### [Given text]
- Opening Delimiter -

**I've been away from the blog for a few weeks, after two consecutive rounds of company followed by a week of feeling a bit under the weather. Everything is fine, though. Thanks to those of you who checked on us or have been praying! We had great visits from family and a dear friend. And after a trip to the doctor today, I hope to be feeling better soon (I think I have a mild stomach bug).**
As so many of you who live with infertility and/or miscarriage know, sometimes there are very sad days. Of course, that is true about life in general and for people in lots and lots of different situations. I appreciate having this blog to vent some of those feelings that I have during particularly frustrating or sad days. I would even say that sometimes there are simply sad moments that come up during otherwise normal or pleasant days. I use this blog to write about those little moments or big moments, and I know that very often the subject and the tone of the posts you read here are sad.
But one of the things that I want you to know is this: I'm not always sad.
If you don't already know me in real life, I want to tell you that there is a much, much lighter side of me! I do have a lot of joy in my life and I'm grateful for so many blessings. Yes, this has been the hardest experience of my life. It has definitely changed me, in some ways good and in some ways not so good. It truly is a paradox sometimes. For the most part, my experience with recurrent miscarriage has made me far more cautious about opening up to people. It is really hard for me to let others in and share the really hard stuff. At the same time, I wear my heart on my sleeve much more now than I ever used to. Having a blog has helped me work out some of those feelings that are hard to describe when I am faced with questions in person. It's much easier to work it all out from the safety of my living room, moving words and sentences around and putting them in the right order before I officially put them out there.

- Closing Delimiter -

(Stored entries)
- Opening Delimiter -

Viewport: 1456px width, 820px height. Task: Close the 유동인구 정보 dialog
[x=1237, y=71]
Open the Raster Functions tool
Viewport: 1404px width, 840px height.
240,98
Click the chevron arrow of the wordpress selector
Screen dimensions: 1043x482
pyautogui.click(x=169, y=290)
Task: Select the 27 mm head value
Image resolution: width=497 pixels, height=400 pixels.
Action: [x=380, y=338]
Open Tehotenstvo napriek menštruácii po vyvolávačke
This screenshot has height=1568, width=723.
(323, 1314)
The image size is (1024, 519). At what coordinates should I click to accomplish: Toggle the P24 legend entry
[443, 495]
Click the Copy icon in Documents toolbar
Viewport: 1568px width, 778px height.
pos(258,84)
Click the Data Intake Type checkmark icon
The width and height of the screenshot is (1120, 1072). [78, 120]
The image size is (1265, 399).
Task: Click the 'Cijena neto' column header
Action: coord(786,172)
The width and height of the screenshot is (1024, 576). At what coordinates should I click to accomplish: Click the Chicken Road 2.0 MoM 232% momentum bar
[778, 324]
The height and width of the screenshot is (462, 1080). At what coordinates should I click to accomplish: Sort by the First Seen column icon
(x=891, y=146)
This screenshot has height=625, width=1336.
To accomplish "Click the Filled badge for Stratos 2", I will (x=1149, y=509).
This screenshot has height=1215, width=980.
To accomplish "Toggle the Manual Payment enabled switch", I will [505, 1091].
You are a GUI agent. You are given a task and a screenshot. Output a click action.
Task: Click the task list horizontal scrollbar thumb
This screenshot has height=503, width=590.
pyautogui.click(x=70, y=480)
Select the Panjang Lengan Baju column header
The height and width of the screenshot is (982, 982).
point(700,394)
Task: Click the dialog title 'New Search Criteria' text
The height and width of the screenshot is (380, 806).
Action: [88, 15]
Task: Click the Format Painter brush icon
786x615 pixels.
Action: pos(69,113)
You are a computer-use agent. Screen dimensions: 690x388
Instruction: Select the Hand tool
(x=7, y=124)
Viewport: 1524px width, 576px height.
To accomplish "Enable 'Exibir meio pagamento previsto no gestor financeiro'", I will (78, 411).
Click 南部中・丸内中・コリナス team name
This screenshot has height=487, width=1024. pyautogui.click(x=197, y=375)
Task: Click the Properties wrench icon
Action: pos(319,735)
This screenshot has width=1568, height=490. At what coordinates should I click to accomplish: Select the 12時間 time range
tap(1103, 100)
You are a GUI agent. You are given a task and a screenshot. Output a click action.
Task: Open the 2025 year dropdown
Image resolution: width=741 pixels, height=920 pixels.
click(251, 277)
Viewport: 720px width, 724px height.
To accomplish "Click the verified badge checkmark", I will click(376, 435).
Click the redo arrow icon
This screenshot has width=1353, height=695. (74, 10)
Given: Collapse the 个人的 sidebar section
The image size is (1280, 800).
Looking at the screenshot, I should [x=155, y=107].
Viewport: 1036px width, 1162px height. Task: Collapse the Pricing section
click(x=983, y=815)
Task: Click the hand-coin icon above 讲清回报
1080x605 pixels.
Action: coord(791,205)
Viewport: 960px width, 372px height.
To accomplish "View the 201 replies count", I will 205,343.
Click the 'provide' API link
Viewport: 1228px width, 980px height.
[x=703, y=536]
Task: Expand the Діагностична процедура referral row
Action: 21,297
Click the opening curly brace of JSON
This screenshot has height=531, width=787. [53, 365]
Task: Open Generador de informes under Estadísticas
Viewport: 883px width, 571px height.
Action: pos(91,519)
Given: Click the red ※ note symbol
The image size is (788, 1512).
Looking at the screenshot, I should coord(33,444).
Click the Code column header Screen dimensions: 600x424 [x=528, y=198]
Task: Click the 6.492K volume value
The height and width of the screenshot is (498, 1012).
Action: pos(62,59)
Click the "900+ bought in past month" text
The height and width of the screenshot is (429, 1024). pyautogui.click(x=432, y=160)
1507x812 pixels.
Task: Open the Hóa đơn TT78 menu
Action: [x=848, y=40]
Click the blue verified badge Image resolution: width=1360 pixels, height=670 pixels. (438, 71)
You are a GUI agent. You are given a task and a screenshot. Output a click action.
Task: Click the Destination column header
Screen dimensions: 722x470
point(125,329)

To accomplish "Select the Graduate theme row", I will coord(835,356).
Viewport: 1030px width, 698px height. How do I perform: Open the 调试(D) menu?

- Closing Delimiter -

### [Problem statement]
Can you carry on the blog post about living with recurrent miscarriage from the point where it stops? The lines have no connection to the blog post.

### [Written reply]
When I made the decision to start a blog about infertility, I knew that it would most likely only show part of the whole picture, although I do try hard to present (above all) an honest picture of this daily struggle. My hope is that it is a true reflection of the ups and the downs. It sure is nice to have friends who care and understand when I am feeling down, and I'm always overwhelmed and touched by the response. Sometimes I wish that I wrote a blog not about infertility, but about something, anything, happier. But I realize that I probably never would have felt compelled to do this, to reach out like this, without an experience like this one. It's one of those strange "good things" that has come out of it I guess.
And something else I've discovered is this: Sometimes I need a kick in the pants. Okay, I've known this about myself for a while. I know that sometimes I freak out and I close up and go into hermit mode. I need some encouragement or a friendly nudge in the right direction.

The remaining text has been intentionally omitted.